Exercise goal
Please rewrite the records below, replacing "Locate an element" with "Find an element" wherever it appears and leaving everything else unchanged.

Element lookup records

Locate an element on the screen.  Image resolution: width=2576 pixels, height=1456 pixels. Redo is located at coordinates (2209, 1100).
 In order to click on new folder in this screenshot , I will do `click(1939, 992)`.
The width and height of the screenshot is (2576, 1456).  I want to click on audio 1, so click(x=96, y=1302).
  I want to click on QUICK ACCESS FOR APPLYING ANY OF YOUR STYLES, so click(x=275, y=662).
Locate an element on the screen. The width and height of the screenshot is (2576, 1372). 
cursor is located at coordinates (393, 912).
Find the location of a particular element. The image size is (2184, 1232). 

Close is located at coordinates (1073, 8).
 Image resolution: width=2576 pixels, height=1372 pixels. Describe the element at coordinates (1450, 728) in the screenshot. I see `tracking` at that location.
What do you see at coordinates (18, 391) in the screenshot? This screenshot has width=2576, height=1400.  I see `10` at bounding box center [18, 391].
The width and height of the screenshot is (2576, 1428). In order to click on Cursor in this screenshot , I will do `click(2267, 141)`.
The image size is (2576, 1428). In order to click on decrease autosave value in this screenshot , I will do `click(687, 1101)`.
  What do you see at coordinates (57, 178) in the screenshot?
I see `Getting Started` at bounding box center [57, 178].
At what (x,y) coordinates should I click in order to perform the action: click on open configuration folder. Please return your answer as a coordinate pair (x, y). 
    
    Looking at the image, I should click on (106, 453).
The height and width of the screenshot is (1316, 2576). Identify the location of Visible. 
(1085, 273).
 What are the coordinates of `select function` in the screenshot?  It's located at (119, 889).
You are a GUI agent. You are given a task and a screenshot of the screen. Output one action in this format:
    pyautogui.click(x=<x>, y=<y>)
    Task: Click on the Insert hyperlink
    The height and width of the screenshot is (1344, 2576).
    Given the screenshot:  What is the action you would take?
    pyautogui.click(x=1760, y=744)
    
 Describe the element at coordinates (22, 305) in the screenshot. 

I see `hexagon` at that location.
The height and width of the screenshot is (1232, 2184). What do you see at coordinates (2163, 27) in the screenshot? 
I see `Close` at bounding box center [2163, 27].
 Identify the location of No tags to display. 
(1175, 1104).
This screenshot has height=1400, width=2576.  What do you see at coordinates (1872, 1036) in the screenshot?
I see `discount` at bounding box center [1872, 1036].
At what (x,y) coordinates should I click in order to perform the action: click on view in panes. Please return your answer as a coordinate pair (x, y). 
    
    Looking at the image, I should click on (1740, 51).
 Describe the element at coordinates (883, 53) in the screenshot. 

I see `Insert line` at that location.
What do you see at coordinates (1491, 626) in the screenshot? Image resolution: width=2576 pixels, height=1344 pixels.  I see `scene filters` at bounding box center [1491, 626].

Answer for this exercise
Find an element on the screen.  Image resolution: width=2576 pixels, height=1456 pixels. Redo is located at coordinates (2209, 1100).
 In order to click on new folder in this screenshot , I will do `click(1939, 992)`.
The width and height of the screenshot is (2576, 1456).  I want to click on audio 1, so click(x=96, y=1302).
  I want to click on QUICK ACCESS FOR APPLYING ANY OF YOUR STYLES, so click(x=275, y=662).
Find an element on the screen. The width and height of the screenshot is (2576, 1372). 
cursor is located at coordinates (393, 912).
Find the location of a particular element. The image size is (2184, 1232). 

Close is located at coordinates (1073, 8).
 Image resolution: width=2576 pixels, height=1372 pixels. Describe the element at coordinates (1450, 728) in the screenshot. I see `tracking` at that location.
What do you see at coordinates (18, 391) in the screenshot? This screenshot has width=2576, height=1400.  I see `10` at bounding box center [18, 391].
The width and height of the screenshot is (2576, 1428). In order to click on Cursor in this screenshot , I will do `click(2267, 141)`.
The image size is (2576, 1428). In order to click on decrease autosave value in this screenshot , I will do `click(687, 1101)`.
  What do you see at coordinates (57, 178) in the screenshot?
I see `Getting Started` at bounding box center [57, 178].
At what (x,y) coordinates should I click in order to perform the action: click on open configuration folder. Please return your answer as a coordinate pair (x, y). 
    
    Looking at the image, I should click on (106, 453).
The height and width of the screenshot is (1316, 2576). Identify the location of Visible. 
(1085, 273).
 What are the coordinates of `select function` in the screenshot?  It's located at (119, 889).
You are a GUI agent. You are given a task and a screenshot of the screen. Output one action in this format:
    pyautogui.click(x=<x>, y=<y>)
    Task: Click on the Insert hyperlink
    The height and width of the screenshot is (1344, 2576).
    Given the screenshot:  What is the action you would take?
    pyautogui.click(x=1760, y=744)
    
 Describe the element at coordinates (22, 305) in the screenshot. 

I see `hexagon` at that location.
The height and width of the screenshot is (1232, 2184). What do you see at coordinates (2163, 27) in the screenshot? 
I see `Close` at bounding box center [2163, 27].
 Identify the location of No tags to display. 
(1175, 1104).
This screenshot has height=1400, width=2576.  What do you see at coordinates (1872, 1036) in the screenshot?
I see `discount` at bounding box center [1872, 1036].
At what (x,y) coordinates should I click in order to perform the action: click on view in panes. Please return your answer as a coordinate pair (x, y). 
    
    Looking at the image, I should click on (1740, 51).
 Describe the element at coordinates (883, 53) in the screenshot. 

I see `Insert line` at that location.
What do you see at coordinates (1491, 626) in the screenshot? Image resolution: width=2576 pixels, height=1344 pixels.  I see `scene filters` at bounding box center [1491, 626].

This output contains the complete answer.